Most people cringe when we mention snakes. And that’s all right, we feel, as long as they respect the serpent’s place in nature and leave them alone to go about their business of eating rodents and other nuisance critters.
But occasionally we encounter someone who, even though they may be a bit intimidated by slithery creatures, actually seek them out and enjoy identifying and observing them. This happened recently as we walked a trail at Lake Woodruff National Wildlife Refuge in DeLeon Springs, Florida.
“You look like a person who knows snakes,” a visitor said as he approached and noticed the snake hook Chuck carried. “Maybe you can tell me what this snake is.” He held up his cell phone with a somewhat blurry shot of a snake he had seen some time ago and was unable to identify from his guide books.
Chuck examined the small picture. “It’s a banded water snake,” he said after some consideration. “It would be difficult to identify in many books because they can appear in different color phases.”
Satisfied that he now knew the identity of this snake after fruitless searches, the visitor continued to discuss different snakes he had encountered on the Refuge and elsewhere.
“You must be a snake person,” I suggested.
“No, not really,” he said. “I just like seeing them and other wildlife. It’s interesting to watch how they move, and I always try to identify the species.”

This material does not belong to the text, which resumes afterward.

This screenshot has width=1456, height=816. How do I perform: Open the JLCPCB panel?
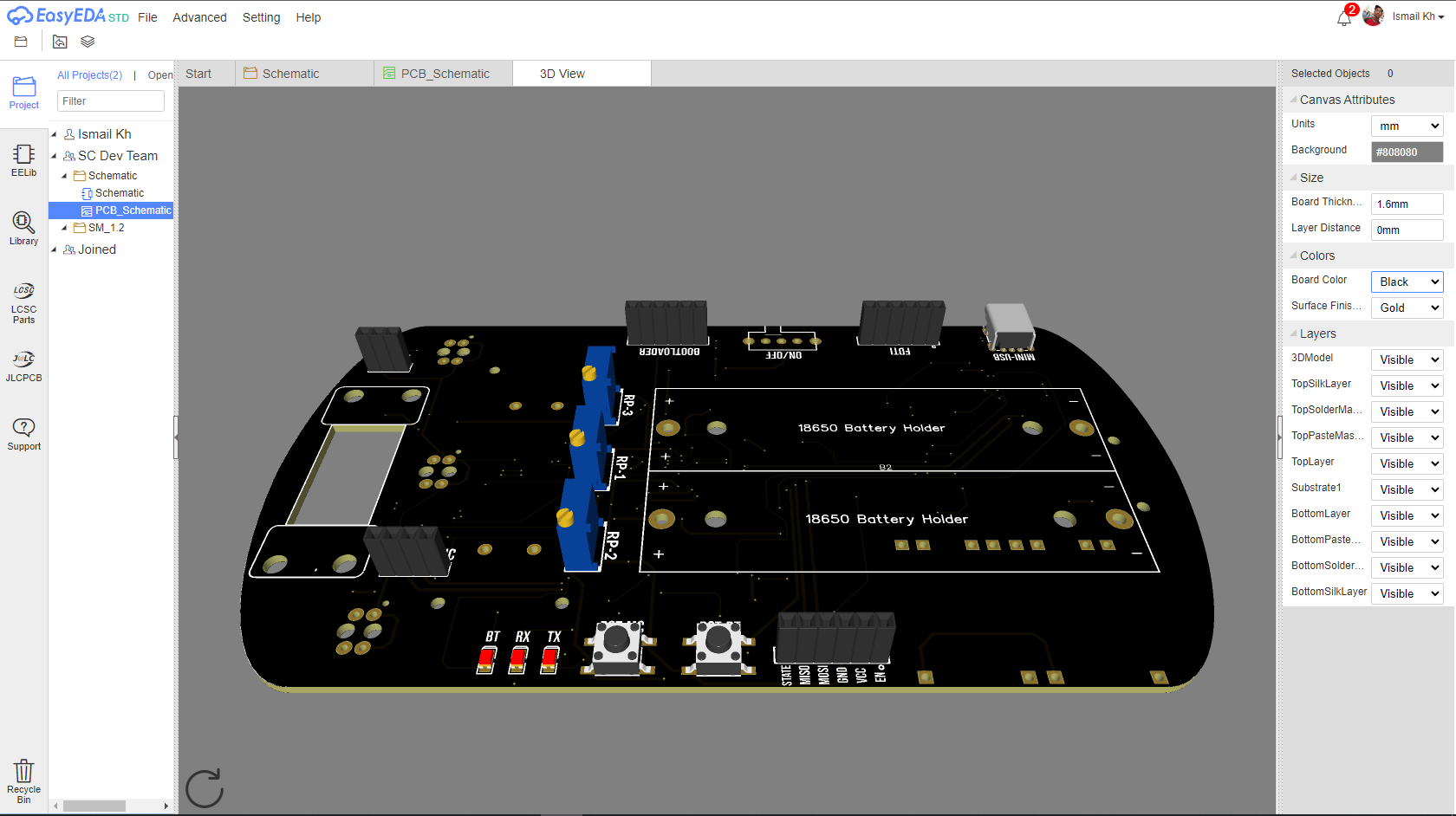[23, 364]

If only more people took time to merely watch snakes and realize that they are not the threat to humans that myth and movies indicate! According to an article that appeared on the Washington Department of Fish & Wildlife website, “Besides their ecological value, snakes offer the careful wildlife viewer a chance to watch one of nature’s most efficient predators.”

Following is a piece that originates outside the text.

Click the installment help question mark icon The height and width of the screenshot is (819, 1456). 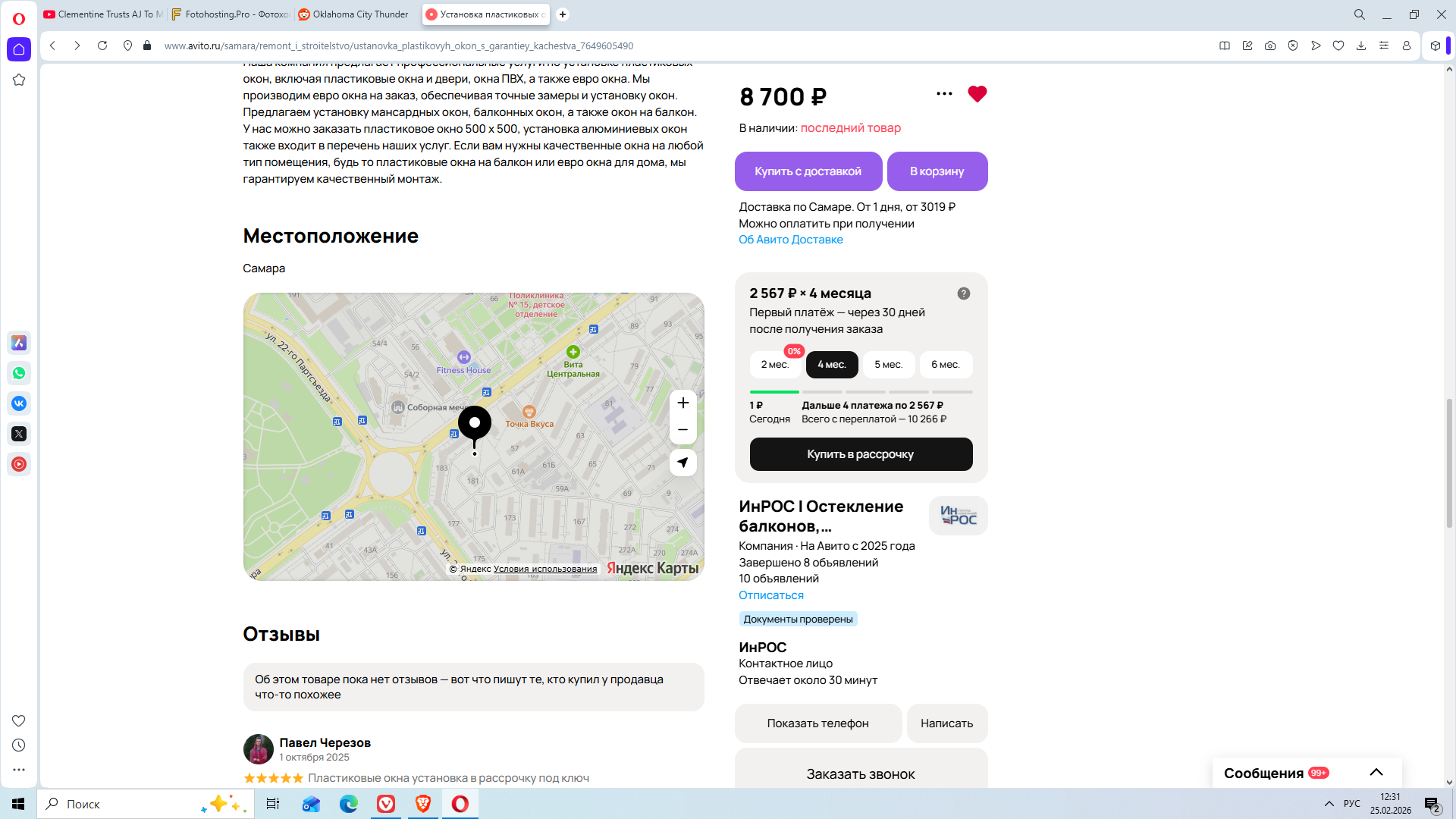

While our refuge visitor enjoys observing wildlife, he indicated that he is careful not to harass or injure snakes and other animals. “My daughter and I were riding our bikes out here one day recently,” he said, “and she almost ran over a snake. Luckily, she saw it in time and swerved to avoid it.”

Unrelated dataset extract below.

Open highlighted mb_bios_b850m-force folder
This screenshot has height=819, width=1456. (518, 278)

Many people don’t realize the important role snakes play in nature. Some folks even go out of their way to cripple or kill reptiles or animals they don’t understand or value. “All snakes are an important part of the natural food chain,” writes Washington’s Department of Fish & Wildlife. “Snakes should be left alone and, except for a rattlesnake that poses an immediate danger to people or pets, no snake should ever be killed. Observe snakes, like all wild animals, from a respectful distance. Don’t attempt to capture them, and don’t keep wild ones as pets.”
If more people would adhere to this advice and behave as our Refuge visitor, snakes and all wildlife would benefit greatly. Their lives are difficult enough without additional stress.